What you are asked to do: The lines from the first line of the entries through the line containing "Open rows per" are to be repeated exactly, with both of those lines included.

※ ※ ※

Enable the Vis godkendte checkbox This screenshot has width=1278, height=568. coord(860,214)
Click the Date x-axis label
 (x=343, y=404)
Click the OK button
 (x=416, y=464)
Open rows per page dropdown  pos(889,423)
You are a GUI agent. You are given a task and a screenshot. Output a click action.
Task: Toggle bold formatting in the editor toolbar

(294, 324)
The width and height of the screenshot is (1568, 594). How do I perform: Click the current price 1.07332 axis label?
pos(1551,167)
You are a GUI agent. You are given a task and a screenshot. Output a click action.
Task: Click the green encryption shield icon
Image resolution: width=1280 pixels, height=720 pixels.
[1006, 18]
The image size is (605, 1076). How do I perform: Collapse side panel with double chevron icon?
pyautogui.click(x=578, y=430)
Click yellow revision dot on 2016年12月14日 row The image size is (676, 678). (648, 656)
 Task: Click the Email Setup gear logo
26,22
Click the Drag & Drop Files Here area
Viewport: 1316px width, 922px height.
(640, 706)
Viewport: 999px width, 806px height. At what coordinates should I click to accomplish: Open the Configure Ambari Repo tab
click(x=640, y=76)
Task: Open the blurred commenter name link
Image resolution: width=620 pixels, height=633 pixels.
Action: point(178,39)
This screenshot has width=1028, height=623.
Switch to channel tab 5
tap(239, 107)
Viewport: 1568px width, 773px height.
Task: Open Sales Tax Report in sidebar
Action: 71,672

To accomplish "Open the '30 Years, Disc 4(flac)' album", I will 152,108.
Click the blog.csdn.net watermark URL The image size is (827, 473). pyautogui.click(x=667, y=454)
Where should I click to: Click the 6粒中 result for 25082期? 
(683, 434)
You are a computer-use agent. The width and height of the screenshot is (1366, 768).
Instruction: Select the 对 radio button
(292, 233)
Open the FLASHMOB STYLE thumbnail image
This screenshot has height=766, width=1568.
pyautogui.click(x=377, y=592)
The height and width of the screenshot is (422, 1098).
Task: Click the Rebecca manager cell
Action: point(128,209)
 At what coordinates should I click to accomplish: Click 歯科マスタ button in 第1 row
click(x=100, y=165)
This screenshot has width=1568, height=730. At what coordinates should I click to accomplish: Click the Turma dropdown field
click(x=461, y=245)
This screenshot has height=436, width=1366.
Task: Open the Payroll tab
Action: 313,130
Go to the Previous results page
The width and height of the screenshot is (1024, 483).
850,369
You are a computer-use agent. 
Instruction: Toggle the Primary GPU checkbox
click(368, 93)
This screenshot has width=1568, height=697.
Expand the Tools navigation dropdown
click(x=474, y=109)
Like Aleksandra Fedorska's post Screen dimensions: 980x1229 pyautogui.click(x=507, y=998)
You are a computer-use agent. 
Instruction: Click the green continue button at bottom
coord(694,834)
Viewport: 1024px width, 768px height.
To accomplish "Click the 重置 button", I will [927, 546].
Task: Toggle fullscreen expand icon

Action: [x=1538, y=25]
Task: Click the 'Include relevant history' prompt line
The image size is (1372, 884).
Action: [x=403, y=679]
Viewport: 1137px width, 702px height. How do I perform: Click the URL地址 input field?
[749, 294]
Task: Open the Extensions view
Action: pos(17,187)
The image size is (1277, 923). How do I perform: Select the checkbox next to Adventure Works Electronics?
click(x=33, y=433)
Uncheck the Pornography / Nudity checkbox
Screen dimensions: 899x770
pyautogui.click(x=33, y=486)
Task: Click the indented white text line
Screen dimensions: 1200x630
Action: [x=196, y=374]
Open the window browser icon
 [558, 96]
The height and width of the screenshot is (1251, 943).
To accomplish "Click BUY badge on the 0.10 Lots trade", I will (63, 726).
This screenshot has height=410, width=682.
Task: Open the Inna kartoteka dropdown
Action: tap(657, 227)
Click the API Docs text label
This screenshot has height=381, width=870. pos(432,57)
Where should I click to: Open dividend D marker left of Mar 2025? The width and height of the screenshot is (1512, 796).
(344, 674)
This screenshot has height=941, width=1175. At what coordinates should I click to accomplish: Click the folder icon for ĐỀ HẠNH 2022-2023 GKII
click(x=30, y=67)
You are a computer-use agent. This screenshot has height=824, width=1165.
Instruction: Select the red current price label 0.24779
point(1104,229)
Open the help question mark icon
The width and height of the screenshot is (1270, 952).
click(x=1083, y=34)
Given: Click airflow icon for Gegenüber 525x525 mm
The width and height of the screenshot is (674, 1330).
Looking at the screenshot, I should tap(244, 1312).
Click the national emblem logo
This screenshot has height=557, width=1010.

※ ※ ※

Written solution:
Enable the Vis godkendte checkbox This screenshot has width=1278, height=568. coord(860,214)
Click the Date x-axis label
 (x=343, y=404)
Click the OK button
 (x=416, y=464)
Open rows per page dropdown  pos(889,423)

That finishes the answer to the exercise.